(Saved entries)
┌──
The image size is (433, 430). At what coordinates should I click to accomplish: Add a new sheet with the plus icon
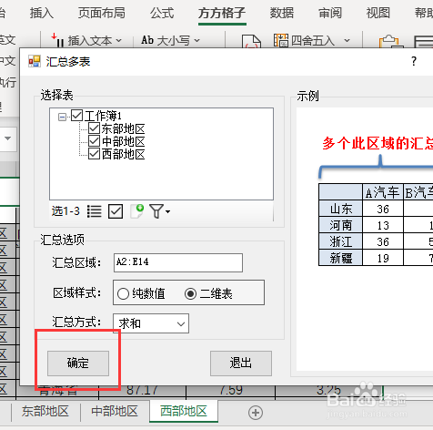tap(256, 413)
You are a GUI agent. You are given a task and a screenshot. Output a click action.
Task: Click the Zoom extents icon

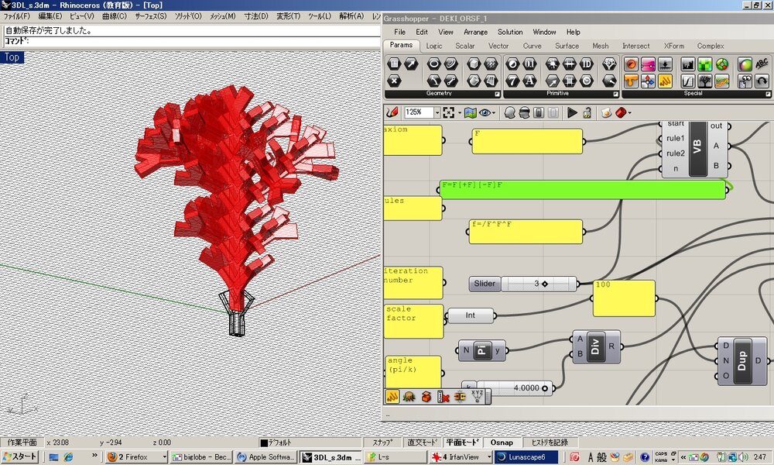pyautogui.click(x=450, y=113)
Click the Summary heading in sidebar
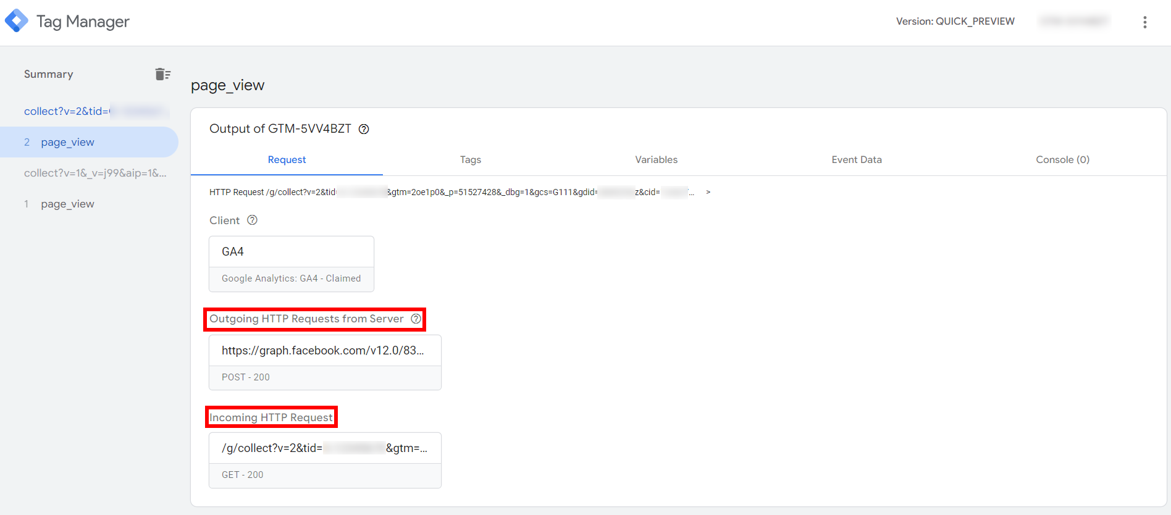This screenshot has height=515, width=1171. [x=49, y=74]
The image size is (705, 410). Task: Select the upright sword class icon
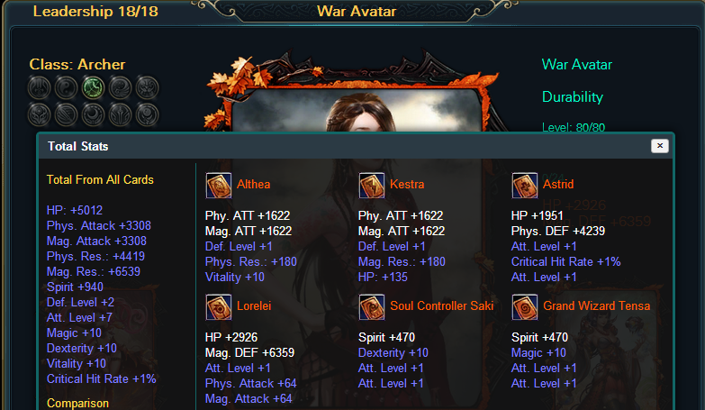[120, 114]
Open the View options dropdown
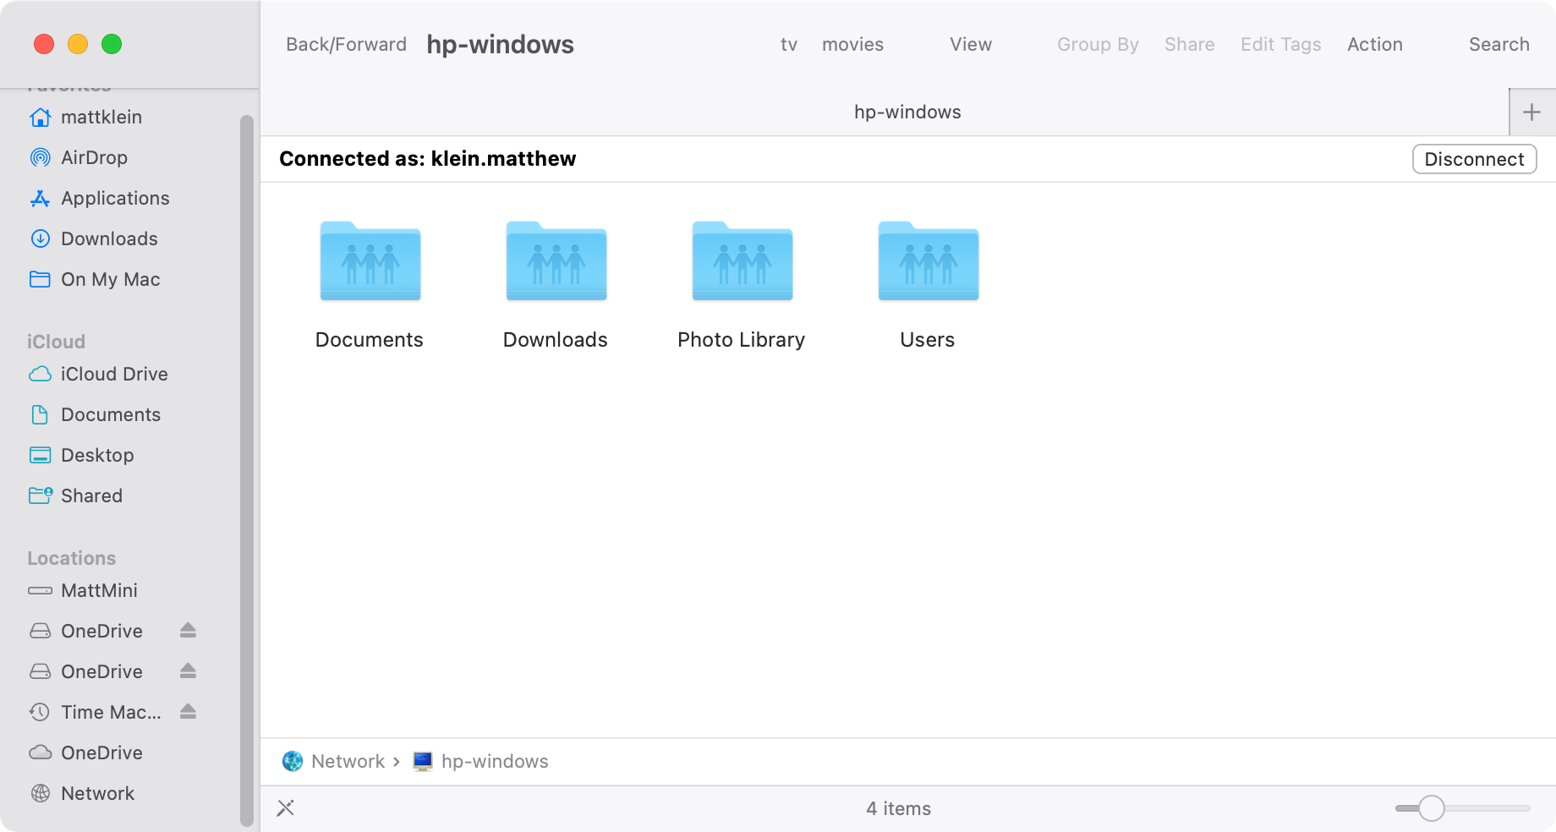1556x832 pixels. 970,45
└──
▶ _Task brief_: Reproduce only the lines from the line that holds "Task: Click the Zoom extents icon" through the end of the records, exactly as they stand, both ends included and pictures excluded.

▶ _Response for this exercise_:
Task: Click the Zoom extents icon

pyautogui.click(x=450, y=113)
Click the Summary heading in sidebar
This screenshot has height=515, width=1171. [x=49, y=74]
The image size is (705, 410). Task: Select the upright sword class icon
[120, 114]
Open the View options dropdown
1556x832 pixels. 970,45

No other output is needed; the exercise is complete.